Why China’s rare earths threat is no game changer in the trade war

05-Jun-2019 Intellasia | CNBC | 6:00 AM Print This Post

* China has threatened to stop exporting rare earths minerals found in a wide range of everyday consumer electronics to the US

* The US is not a big maker of technology products, so cutting off rare earths exports to American manufacturers would have a limited impact.

* Restricting exports of goods containing rare earths would hurt Beijing because China is a major exporter of finished products.

China’s threat to stop exporting rare earth minerals to the United States may not give Beijing much leverage in the ongoing trade war between the world’s two biggest economies.

A man driving a front loader shifts soil containing rare earth minerals to be loaded at a port in Lianyungang, east China’s Jiangsu province, for export to Japan. China’s restrictions on exports of rare earths are aimed at maximising profit, strengthening its homegrown high-tech companies and forcing other nations to help sustain global supply, experts say. China last year produced 97 percent of the global supply of rare earths -- a group of 17 elements used in high-tech products ranging from flat-screen televisions to iPods to hybrid cars -- but is home to just a third of reserves. (AFP)

A man driving a front loader shifts soil containing rare earth minerals to be loaded at a port in Lianyungang, east China’s Jiangsu province, for export to Japan. China’s restrictions on exports of rare earths are aimed at maximising profit, strengthening its homegrown high-tech companies and forcing other nations to help sustain global supply, experts say. China last year produced 97 percent of the global supply of rare earths — a group of 17 elements used in high-tech products ranging from flat-screen televisions to iPods to hybrid cars — but is home to just a third of reserves. (AFP)

While China is the world’s leading producer of rare earths minerals found in a wide range of everyday consumer electronics Beijing’s ability to use them as a weapon is fairly limited, according to several analysts. It remains to be seen how China would structure a ban on rare earths, but some corners of Wall Street say the move wouldn’t be a game changer for Beijing’s trade negotiators.

“As a general premise, we are of the view that the impact on the US would be mild, which is one reason why we are skeptical that Beijing would ‘pull the trigger’ on this particular threat,” Raymond James analysts Ed Mills and Pavel Molchanov said in a research note on Monday.

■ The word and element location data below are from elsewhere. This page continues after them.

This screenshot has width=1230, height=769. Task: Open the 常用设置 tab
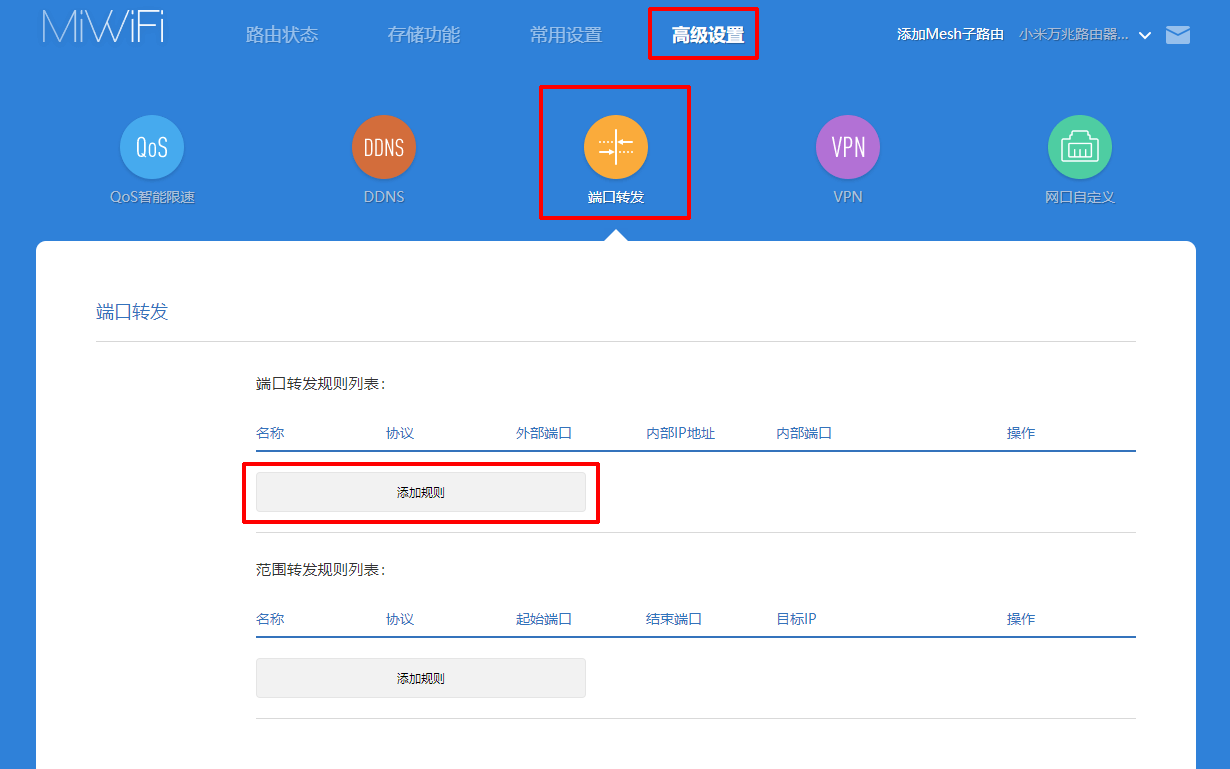[566, 35]
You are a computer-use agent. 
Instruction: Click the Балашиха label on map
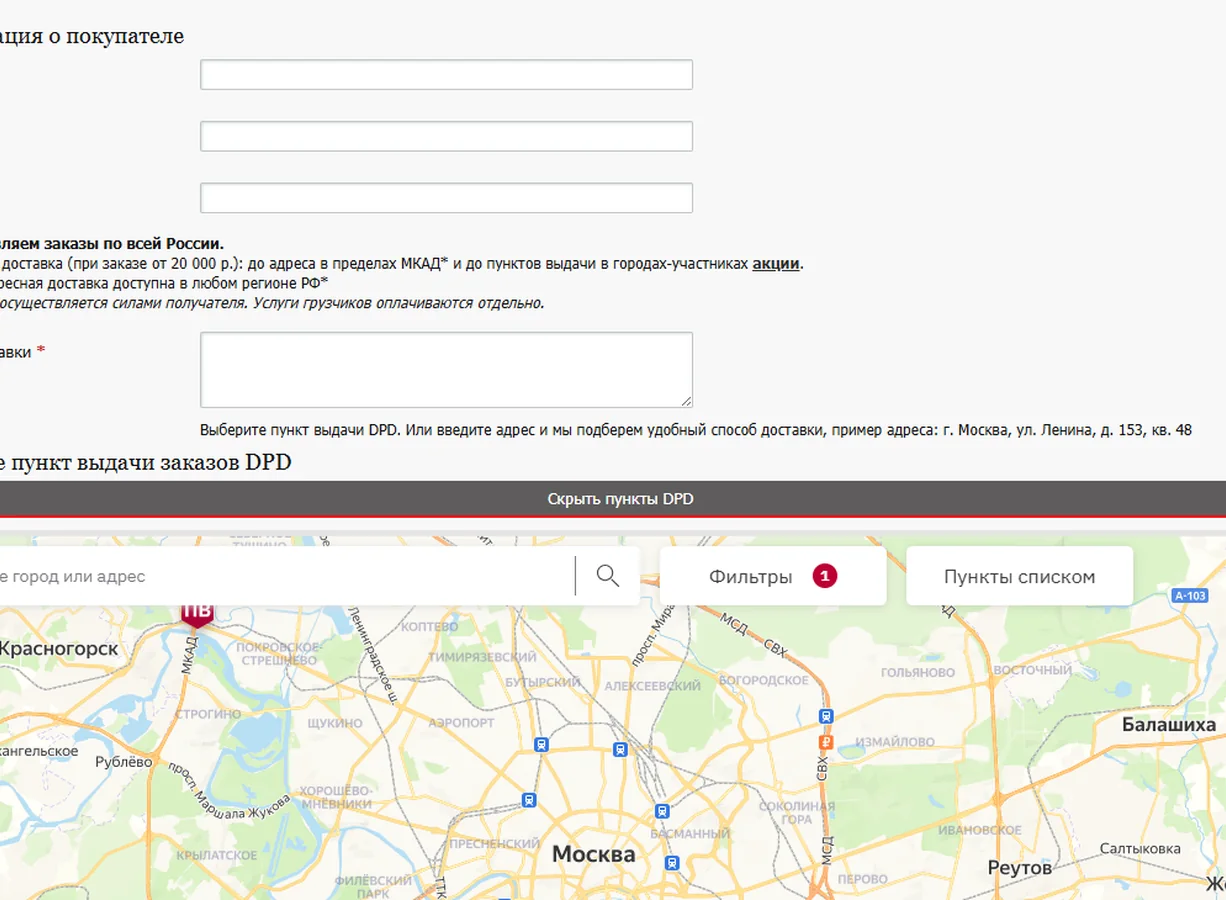[x=1169, y=724]
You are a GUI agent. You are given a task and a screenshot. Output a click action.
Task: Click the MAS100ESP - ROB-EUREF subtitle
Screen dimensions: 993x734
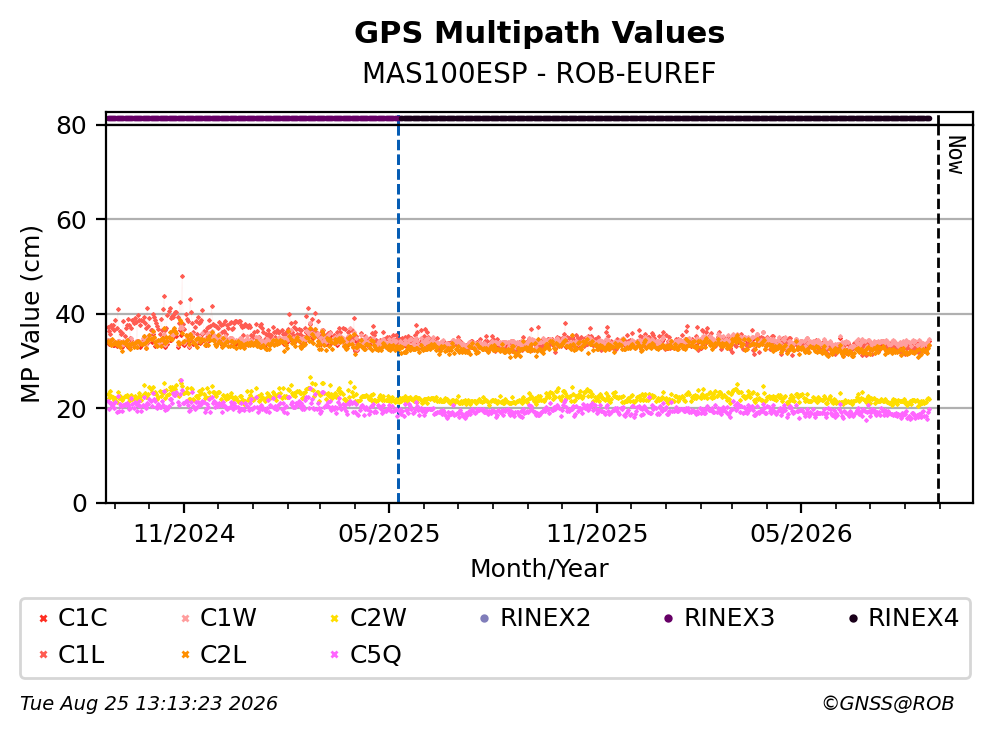pos(539,73)
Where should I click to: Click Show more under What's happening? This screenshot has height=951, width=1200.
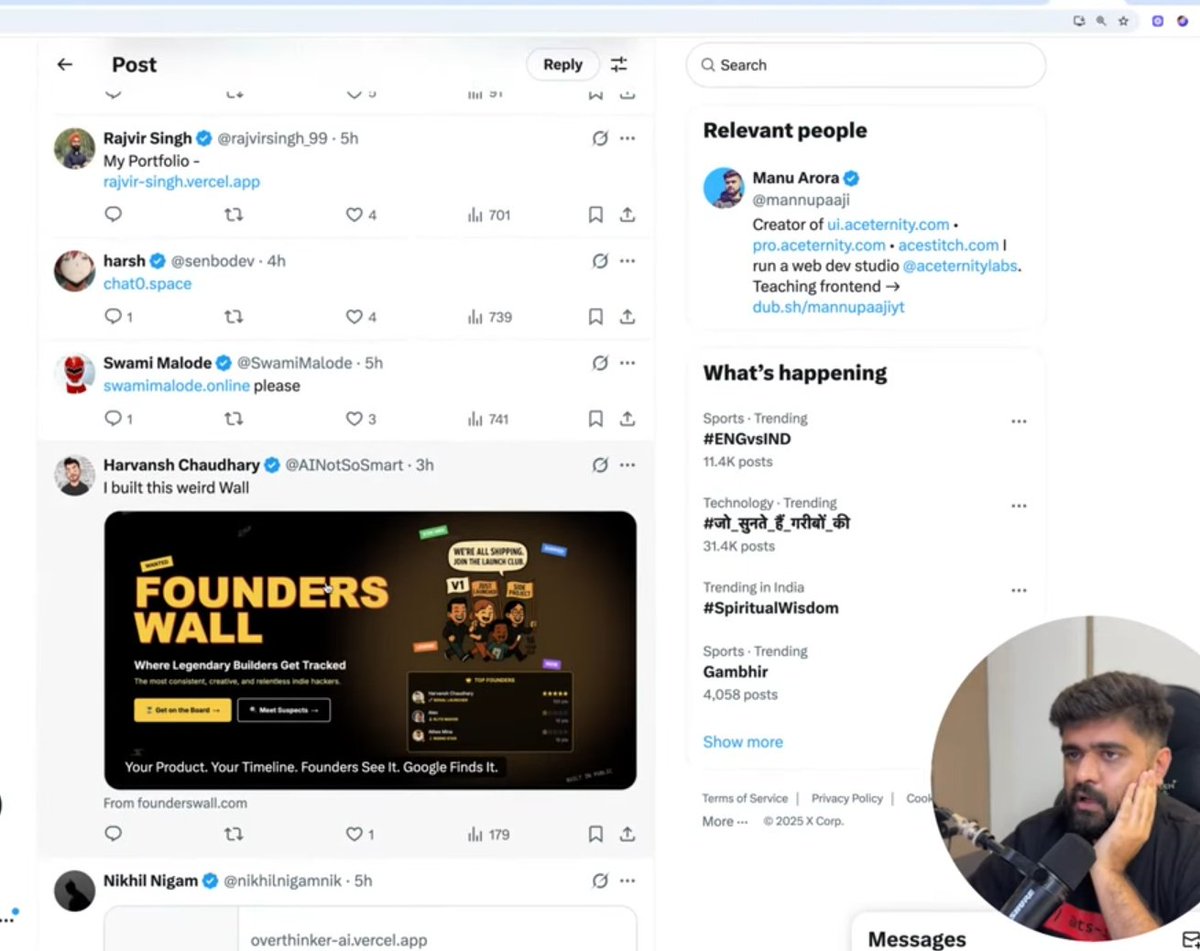pos(743,742)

The official newspaper of the Communist Party of China warned last week that Beijing could soon stop exporting rare earths to the US The threat came ahead of an increase in US tariffs on $200 billion in Chinese goods that went into effect this past weekend.

Rare earths are a group of 17 minerals that aren’t actually rare, but are produced in fairly scarce quantities compared with abundantly mined metals like copper. They have become more important in recent years because they’re increasingly used in high-tech equipment, defense manufacturing and electric vehicles.

China mined 70 percent of these minerals in 2018, leading some analysts last week to raise questions about the impact to US industries that are reliant on rare earths. But the US accounted for only 9 percent of global demand for rare earths that go into the manufacturing process, according to Raymond James. That means the US spent only a “modest” $160 million in 2018 to import rare earths for manufacturing.

“The reason is fairly straightforward: the US has only limited manufacturing capacity vis-a-vis the high-tech products that are most commonly associated with rare earths. Consumer electronics (PCs, smartphones, flat panel TVs) and various industrial goods (electric vehicle batteries, wind turbines, lasers, fiber optics) are simply not produced in the US on the scale that they are in China itself and/or its Asian neighbours,” Mills and Molchanov wrote.

Wells Fargo Investment Institute said the ban would put US manufacturers that use rare earths in a bind, increasing production costs and even causing product delays.

But the firm also said the ban wouldn’t necessarily give Beijing a trump card. That’s because it’s unlikely China would be able to do much more than restrict supplies of rare earths to US manufacturers.

“We have a hard time seeing how China could slap rare earth restrictions on consumer goods goods that are produced inside China and are increasingly consumed globally and not shoot itself in the economic foot in the process,” John LaForge, head of real asset strategy at Wells Fargo Investment Institute, said in a research note last week.